Germ reduction by inactivation using ultraviolet radiation, in particular with UV-C radiation and specifically at 254 nm has been known for a long time and has many practical applications. An example, in addition to surface sterilization, is also the treatment of liquid media such as drinking and waste water.
It is a considerable technical challenge if, besides the germs to be inactivated, materials of value are also present which, to a certain degree, can also be damaged by the radiation. Such requirements are typical for sterilization in the field of foodstuffs and of pharmaceutical active substances, such as proteins. Additional difficulties arise when the clouding of the processed liquid in the range of the UV-C radiation is high and thus the penetration depth of the inactivating radiation is low. Such applications require technical systems which can realize, despite the high clouding, a homogeneous irradiation, that is to say a dense dose distribution. In apparatuses through which fluids flow, a certain residence time, synonymous with irradiation time, should additionally be envisaged here. The system-specific residence time distribution here leads to a broad, i.e. inhomogeneous, dose distribution in the liquid.

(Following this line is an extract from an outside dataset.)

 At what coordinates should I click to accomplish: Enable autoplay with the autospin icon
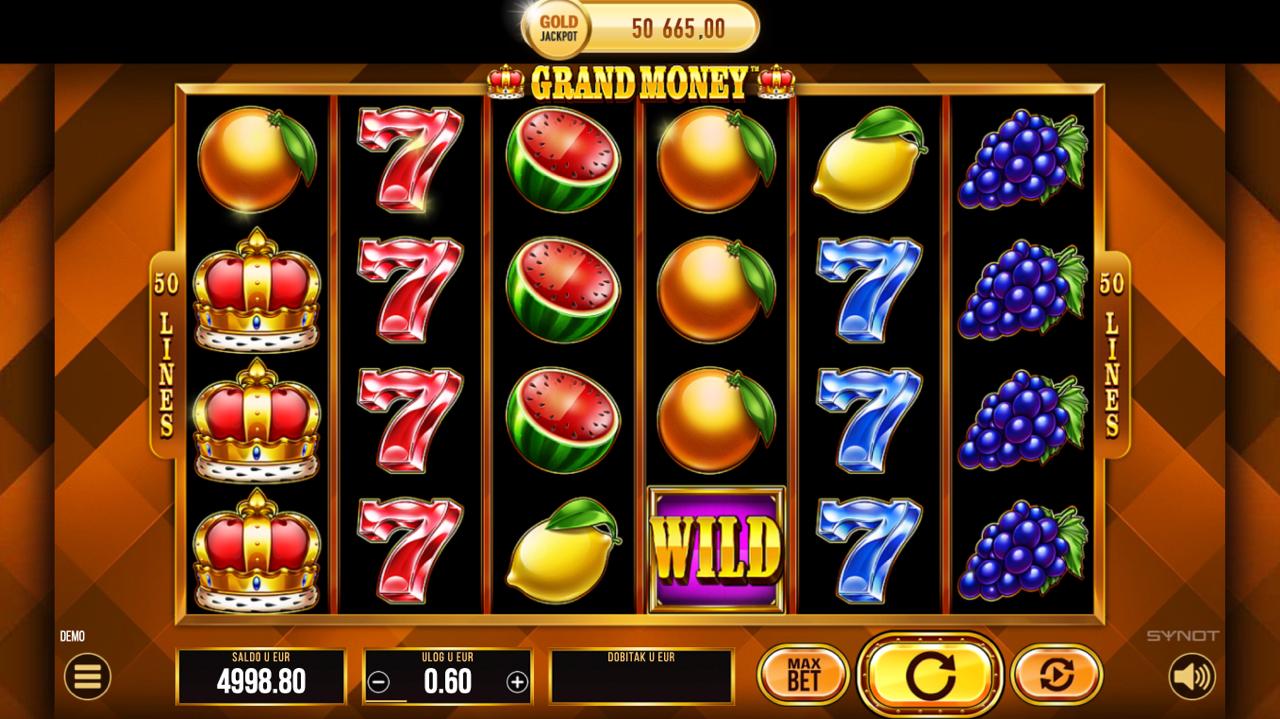coord(1056,676)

In order to solve these problems, the prior art discloses various possibilities for transverse mixing in irradiated apparatuses through which fluid flows. The simplest solution, the production of a turbulent flow, may indeed result in a good transverse mixing, but is often difficult to realize in practice since the required high liquid speed together with the necessary irradiation time leads to impracticably long apparatuses. One solution in slow, laminar flow here envisages the fitting of mixing elements in the flow-guiding system [U.S. Pat. No. 6,190,608, EP Patent 0910417]. The internals (static mixers) are used to forcibly mix the laminar flow. Another solution makes do without internals: a helical flow-guiding system induces secondary flows which result in the desired transverse mixing. This flow-technological effect is known from the literature [VDI-Wärmeatlas (VDI Heat Atlas), Chapter Gc, Springer Verlag, Berlin Heidelberg 2002] and is described as the solution for said application [WO 02/38502, WO 02/38191, EP 1464342]. In a particularly preferred form, a tube with helical profile is applied in a form-fitting manner onto a quartz glass tube. This results in a module with a helical channel which can be irradiated from the inside by way of the quartz glass tube.

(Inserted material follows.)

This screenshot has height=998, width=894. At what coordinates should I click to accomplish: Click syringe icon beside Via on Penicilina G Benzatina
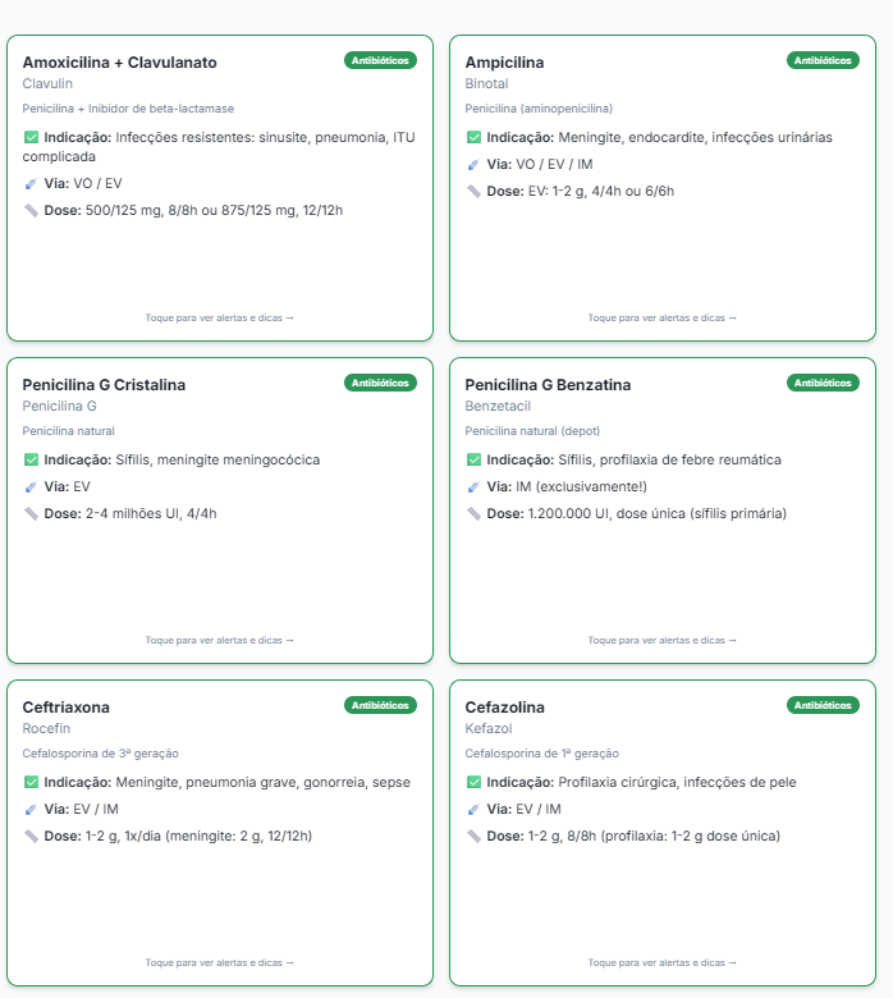pyautogui.click(x=474, y=487)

It is a disadvantage of the solutions according to the prior art that they can be cleaned only with difficulty. Cleaning the apparatuses, specifically the irradiation modules, is an important requirement for bulk products, for example in the foodstuff field where repeated use of the modules must be ensured for economic reasons. In the case of high-price products, such as pharmaceuticals, a lack of cleanability is countered by the concept of disposability in irradiation modules.
Cleaning can in principle take place by a cleaning liquid flowing through the entire apparatus or by mechanical or chemical cleaning of the parts after disassembly. The solutions with internals additionally have, because of them, an increased tendency to soiling and are therefore, from the viewpoint of cleanability, inferior to the helical tube modules according to the prior art. In the helical tube modules in which all components are connected in as form-fitting a manner as possible in order to enable optimum flow-guidance, disassembly and reassembly of the parts is not possible. According to the prior art, thus only cleaning by way of a cleaning liquid flowing through is possible. This is possible by its very nature not during but only after processing. In addition, the purely chemical cleaning is significantly less effective as compared to the mechanical or mechano-chemical cleaning, in particular when deposits form on the module walls. Chemical cleaning agents themselves are additionally mostly harmful for the subsequent applications. This results in a module having to be freed, after cleaning, from the cleaning agent, too, for example by flushing with water.
It was therefore an object of the invention to develop an irradiation module for the irradiation of fluids, which does not have the abovementioned disadvantages.